Credit Card Minimum Payments
Has the minimum payment on your credit card suddenly jumped to an unmanageable figure? If so, you’re not alone.
This is the latest in the risk-avoidance tactics being used by credit card companies. Along with other methods to get their money back faster, they’re using both interest rate increases and minimum payment increases to reduce their own risk.
A jump in monthly minimum occurs naturally when your interest rate is increased – and many consumers have seen that happen over the past few months.
If you owe $5,000 at 5.99% you need to pay a percentage of your balance plus the interest each month. That balance percentage has been at about 2% for some time. Under your old terms, you’d have paid $100 toward the principal and $24.96 for interest – for a minimum payment of $125 per month.

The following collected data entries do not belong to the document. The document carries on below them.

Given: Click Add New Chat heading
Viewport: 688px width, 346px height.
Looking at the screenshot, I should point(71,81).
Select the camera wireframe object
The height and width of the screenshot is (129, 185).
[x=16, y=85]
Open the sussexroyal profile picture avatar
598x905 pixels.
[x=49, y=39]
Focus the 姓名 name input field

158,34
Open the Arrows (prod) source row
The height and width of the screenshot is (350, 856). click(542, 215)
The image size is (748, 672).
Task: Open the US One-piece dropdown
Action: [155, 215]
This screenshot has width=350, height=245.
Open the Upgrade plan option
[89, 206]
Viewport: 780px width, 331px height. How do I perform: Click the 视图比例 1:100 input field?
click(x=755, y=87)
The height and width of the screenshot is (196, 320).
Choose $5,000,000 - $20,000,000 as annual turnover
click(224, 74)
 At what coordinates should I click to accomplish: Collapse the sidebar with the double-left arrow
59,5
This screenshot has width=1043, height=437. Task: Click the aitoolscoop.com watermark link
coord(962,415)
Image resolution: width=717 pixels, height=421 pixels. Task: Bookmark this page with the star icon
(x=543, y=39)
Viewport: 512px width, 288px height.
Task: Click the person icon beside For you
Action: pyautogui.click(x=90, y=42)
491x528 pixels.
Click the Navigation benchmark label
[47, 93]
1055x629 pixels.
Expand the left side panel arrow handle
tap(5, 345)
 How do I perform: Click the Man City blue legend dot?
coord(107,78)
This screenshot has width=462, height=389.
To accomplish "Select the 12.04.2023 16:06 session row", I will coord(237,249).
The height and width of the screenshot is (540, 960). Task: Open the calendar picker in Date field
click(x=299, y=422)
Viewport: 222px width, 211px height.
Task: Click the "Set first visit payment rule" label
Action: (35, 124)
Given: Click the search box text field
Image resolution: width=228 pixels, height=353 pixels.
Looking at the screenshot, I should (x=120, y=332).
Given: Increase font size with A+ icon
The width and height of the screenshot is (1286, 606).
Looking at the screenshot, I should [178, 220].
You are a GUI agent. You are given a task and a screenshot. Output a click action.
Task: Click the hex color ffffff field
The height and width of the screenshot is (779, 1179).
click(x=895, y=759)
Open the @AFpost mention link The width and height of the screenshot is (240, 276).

When your interest suddenly jumps to 18.99% that interest jumps to $79.13 so your new payment is $180.
You don’t like it, but you can probably manage it. But the new tactic credit card companies are using is to simply increase your minimum monthly percentage of the balance. Where you were expected to pay 2% plus interest, you’re now required to pay 5% plus interest. That means instead of $100 you’ll be paying $250 per month against your principal balance.
Now, even if your interest rate stayed at 5.99% your new payment is $275 per month. For many consumers, especially those hit by the massive layoffs of recent months, that figure could be more than they can handle.
It appears that people who have been targeted for the minimum payment increase are those who carry debt under low fixed rate terms. In other words, the credit card issuer promised that there would be no increase in interest rate for the life of the balance.
Most consumers want to maintain a high credit score and want to pay their debts. Some are struggling to do so in the face of reduced income and higher prices on life’s necessities.
Instead, the profit-generating, risk-avoidance measures being taken by the credit card companies are forcing many of them to give up. Some take bankruptcy and some simply quit paying.
Either way, as a direct result of their actions, the credit card companies take the losses that their measures were designed to prevent. It doesn’t make much sense, and one is tempted to call and ask “What were you thinking?”